» TASK GOAL: Your task is to reproduce exactly the lines that run from the beginning of the data through the line where "This screenshot has width=933, height=650." appears.

» INPUT RECORDS:
+-------+

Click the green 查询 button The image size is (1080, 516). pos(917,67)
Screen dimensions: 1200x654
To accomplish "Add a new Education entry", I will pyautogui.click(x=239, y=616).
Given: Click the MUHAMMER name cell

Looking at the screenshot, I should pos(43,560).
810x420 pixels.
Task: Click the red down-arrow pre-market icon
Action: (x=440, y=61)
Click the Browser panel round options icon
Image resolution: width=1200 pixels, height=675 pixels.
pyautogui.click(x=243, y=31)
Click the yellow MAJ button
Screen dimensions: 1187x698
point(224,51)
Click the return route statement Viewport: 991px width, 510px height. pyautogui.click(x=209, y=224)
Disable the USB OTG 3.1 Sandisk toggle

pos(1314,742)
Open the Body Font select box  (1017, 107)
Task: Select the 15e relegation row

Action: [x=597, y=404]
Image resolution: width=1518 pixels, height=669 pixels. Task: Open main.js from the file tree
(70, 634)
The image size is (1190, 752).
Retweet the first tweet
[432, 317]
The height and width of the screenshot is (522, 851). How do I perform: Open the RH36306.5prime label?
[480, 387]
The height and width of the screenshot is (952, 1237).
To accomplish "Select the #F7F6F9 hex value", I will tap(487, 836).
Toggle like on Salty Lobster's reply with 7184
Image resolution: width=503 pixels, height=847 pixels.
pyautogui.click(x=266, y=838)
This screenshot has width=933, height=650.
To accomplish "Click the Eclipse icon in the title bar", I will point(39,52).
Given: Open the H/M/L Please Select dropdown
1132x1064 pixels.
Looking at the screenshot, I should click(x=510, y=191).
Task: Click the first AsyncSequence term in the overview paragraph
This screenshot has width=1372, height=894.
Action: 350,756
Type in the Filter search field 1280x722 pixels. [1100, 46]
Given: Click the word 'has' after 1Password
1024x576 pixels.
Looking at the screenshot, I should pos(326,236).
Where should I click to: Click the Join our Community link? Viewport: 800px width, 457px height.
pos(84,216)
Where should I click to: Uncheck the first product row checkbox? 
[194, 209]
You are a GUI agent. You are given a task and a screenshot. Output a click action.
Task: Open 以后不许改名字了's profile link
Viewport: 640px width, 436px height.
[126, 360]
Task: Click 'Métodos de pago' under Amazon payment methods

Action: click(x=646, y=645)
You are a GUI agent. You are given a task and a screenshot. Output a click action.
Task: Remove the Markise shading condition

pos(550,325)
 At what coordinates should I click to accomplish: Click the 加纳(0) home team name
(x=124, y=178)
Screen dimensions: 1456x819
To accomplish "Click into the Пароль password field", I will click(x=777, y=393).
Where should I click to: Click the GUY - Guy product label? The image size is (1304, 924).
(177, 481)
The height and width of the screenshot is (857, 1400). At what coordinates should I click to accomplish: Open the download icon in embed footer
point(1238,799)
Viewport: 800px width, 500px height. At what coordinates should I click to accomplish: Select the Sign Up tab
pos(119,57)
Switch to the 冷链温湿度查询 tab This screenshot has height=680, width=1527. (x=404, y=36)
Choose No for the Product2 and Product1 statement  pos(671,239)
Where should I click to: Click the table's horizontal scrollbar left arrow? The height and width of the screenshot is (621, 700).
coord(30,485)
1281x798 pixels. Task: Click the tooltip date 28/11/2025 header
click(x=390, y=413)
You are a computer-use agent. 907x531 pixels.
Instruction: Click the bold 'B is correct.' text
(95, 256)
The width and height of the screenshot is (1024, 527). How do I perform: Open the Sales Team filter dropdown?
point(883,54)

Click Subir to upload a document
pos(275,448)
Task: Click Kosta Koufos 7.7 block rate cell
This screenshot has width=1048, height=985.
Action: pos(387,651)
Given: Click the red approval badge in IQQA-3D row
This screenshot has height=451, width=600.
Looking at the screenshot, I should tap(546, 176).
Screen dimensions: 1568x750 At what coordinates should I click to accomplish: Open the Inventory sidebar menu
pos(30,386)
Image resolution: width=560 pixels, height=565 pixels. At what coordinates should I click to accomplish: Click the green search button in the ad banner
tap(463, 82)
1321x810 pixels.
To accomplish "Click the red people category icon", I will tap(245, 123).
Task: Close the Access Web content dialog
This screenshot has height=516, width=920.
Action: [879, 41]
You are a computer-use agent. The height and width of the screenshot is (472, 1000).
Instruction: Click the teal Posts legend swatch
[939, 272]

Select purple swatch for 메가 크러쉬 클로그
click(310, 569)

+-------+

» TASK SOLUTION:
Click the green 查询 button The image size is (1080, 516). pos(917,67)
Screen dimensions: 1200x654
To accomplish "Add a new Education entry", I will pyautogui.click(x=239, y=616).
Given: Click the MUHAMMER name cell

Looking at the screenshot, I should pos(43,560).
810x420 pixels.
Task: Click the red down-arrow pre-market icon
Action: (x=440, y=61)
Click the Browser panel round options icon
Image resolution: width=1200 pixels, height=675 pixels.
pyautogui.click(x=243, y=31)
Click the yellow MAJ button
Screen dimensions: 1187x698
point(224,51)
Click the return route statement Viewport: 991px width, 510px height. pyautogui.click(x=209, y=224)
Disable the USB OTG 3.1 Sandisk toggle

pos(1314,742)
Open the Body Font select box  (1017, 107)
Task: Select the 15e relegation row

Action: [x=597, y=404]
Image resolution: width=1518 pixels, height=669 pixels. Task: Open main.js from the file tree
(70, 634)
The image size is (1190, 752).
Retweet the first tweet
[432, 317]
The height and width of the screenshot is (522, 851). How do I perform: Open the RH36306.5prime label?
[480, 387]
The height and width of the screenshot is (952, 1237).
To accomplish "Select the #F7F6F9 hex value", I will tap(487, 836).
Toggle like on Salty Lobster's reply with 7184
Image resolution: width=503 pixels, height=847 pixels.
pyautogui.click(x=266, y=838)
This screenshot has width=933, height=650.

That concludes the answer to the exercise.